In the context of the European Semester, the Commission has carried out a comprehensive analysis of the Czech Republic's economic policy and published it in the 2016 country report. It has also assessed the Convergence Programme and the National Reform Programme and the follow-up given to the recommendations addressed to the Czech Republic in previous years. It has taken into account not only their relevance for sustainable fiscal and socioeconomic policy in the Czech Republic but also their compliance with EU rules and guidance, given the need to strengthen the EU's overall economic governance by providing EU-level input into future national decisions. The recommendations under the European Semester are reflected in recommendations (1) to (3) below.


In the light of this assessment, the Council has examined the Convergence Programme, and is of the opinion (5) that the Czech Republic is expected to comply with the Stability and Growth Pact,

HEREBY RECOMMENDS that the Czech Republic take action in 2016 and 2017 to:


Take measures to ensure the long-term sustainability of public finances, in light of future risks in the area of healthcare.
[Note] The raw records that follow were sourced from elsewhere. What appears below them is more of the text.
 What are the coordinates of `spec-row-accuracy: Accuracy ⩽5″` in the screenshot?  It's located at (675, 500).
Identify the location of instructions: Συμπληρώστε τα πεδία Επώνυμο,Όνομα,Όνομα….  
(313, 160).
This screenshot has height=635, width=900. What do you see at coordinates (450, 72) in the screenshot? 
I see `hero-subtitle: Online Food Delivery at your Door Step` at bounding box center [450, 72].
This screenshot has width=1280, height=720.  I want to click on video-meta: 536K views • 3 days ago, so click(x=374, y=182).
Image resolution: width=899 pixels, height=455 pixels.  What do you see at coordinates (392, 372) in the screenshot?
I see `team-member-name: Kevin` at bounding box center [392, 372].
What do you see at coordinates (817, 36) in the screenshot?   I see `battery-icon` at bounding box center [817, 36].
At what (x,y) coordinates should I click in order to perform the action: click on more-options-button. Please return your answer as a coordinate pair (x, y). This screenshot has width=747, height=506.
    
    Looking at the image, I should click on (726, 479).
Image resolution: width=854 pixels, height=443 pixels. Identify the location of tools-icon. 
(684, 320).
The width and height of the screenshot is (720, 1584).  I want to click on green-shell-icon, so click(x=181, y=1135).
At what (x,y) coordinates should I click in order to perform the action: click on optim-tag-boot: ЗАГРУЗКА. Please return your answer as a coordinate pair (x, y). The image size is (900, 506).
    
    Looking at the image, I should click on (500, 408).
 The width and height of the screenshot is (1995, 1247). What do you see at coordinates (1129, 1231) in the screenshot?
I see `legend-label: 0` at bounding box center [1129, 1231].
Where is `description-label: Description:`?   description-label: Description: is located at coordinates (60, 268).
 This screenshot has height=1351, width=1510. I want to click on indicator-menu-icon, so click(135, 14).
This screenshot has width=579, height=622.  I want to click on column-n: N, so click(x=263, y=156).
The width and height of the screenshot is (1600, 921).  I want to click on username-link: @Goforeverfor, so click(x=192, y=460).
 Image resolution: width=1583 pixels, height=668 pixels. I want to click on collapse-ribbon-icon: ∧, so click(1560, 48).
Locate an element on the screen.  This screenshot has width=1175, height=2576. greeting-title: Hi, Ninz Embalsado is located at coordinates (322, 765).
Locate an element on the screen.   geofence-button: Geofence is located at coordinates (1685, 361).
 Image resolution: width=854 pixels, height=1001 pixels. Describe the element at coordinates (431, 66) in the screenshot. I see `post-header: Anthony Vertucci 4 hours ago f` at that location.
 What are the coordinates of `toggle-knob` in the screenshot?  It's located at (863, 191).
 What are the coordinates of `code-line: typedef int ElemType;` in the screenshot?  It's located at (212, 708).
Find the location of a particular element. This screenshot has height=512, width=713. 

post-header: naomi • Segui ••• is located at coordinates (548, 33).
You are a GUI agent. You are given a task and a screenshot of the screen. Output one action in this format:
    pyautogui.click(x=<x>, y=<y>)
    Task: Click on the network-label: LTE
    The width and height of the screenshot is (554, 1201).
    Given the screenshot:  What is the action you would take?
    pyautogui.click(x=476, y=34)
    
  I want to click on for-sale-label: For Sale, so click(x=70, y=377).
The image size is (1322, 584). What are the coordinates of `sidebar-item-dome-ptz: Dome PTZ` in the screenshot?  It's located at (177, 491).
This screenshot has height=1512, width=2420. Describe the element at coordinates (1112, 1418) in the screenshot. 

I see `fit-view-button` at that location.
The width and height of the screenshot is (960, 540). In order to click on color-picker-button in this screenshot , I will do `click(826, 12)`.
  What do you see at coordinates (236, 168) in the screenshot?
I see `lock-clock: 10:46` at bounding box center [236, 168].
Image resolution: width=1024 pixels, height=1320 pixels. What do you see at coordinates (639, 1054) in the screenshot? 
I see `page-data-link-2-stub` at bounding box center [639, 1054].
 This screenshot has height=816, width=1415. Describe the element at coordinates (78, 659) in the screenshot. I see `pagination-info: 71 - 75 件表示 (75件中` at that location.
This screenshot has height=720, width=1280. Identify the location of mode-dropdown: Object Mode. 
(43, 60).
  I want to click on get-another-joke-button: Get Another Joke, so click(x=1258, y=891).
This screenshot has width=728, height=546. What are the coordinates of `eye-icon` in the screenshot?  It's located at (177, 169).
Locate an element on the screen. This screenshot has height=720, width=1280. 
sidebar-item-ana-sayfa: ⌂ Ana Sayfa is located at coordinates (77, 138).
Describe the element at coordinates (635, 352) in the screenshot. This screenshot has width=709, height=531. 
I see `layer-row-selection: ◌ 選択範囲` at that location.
Adopt legislation to strengthen the fiscal framework.


Reduce regulatory and administrative barriers to investment, in particular in transport and energy, and increase the availability of e-government services. Adopt the outstanding anti-corruption reforms and improve public procurement practices.


Strengthen governance in the R & D system and facilitate the links between academia and enterprises. Raise the attractiveness of the teaching profession and take measures to increase the inclusion of disadvantaged children, including Roma, in mainstream schools and pre-schools. Remove the obstacles to greater labour market participation by under-represented groups, in particular women.

Done at Brussels, 12 July 2016.

For the Council

The President


(1)  OJ L 209, 2.8.1997, p. 1.

(2)  Regulation (EU) No 1176/2011 of the European Parliament and of the Council of 16 November 2011 on the prevention and correction of macroeconomic imbalances (OJ L 306, 23.11.2011, p. 25).

(3)  Regulation (EU) No 1303/2013 of the European Parliament and of the Council of 17 December 2013 laying down common provisions on the European Regional Development Fund, the European Social Fund, the Cohesion Fund, the European Agricultural Fund for Rural Development and the European Maritime and Fisheries Fund and laying down general provisions on the European Regional Development Fund, the European Social Fund, the Cohesion Fund and the European Maritime and Fisheries Fund and repealing Council Regulation (EC) No 1083/2006 (OJ L 347, 20.12.2013, p. 320).

(4)  Council Directive 2011/85/EU of 8 November 2011 on budgetary frameworks of the Member States (OJ L 306, 23.11.2011, p. 41).

(5)  Under Article 5(2) of Regulation (EC) No 1466/97.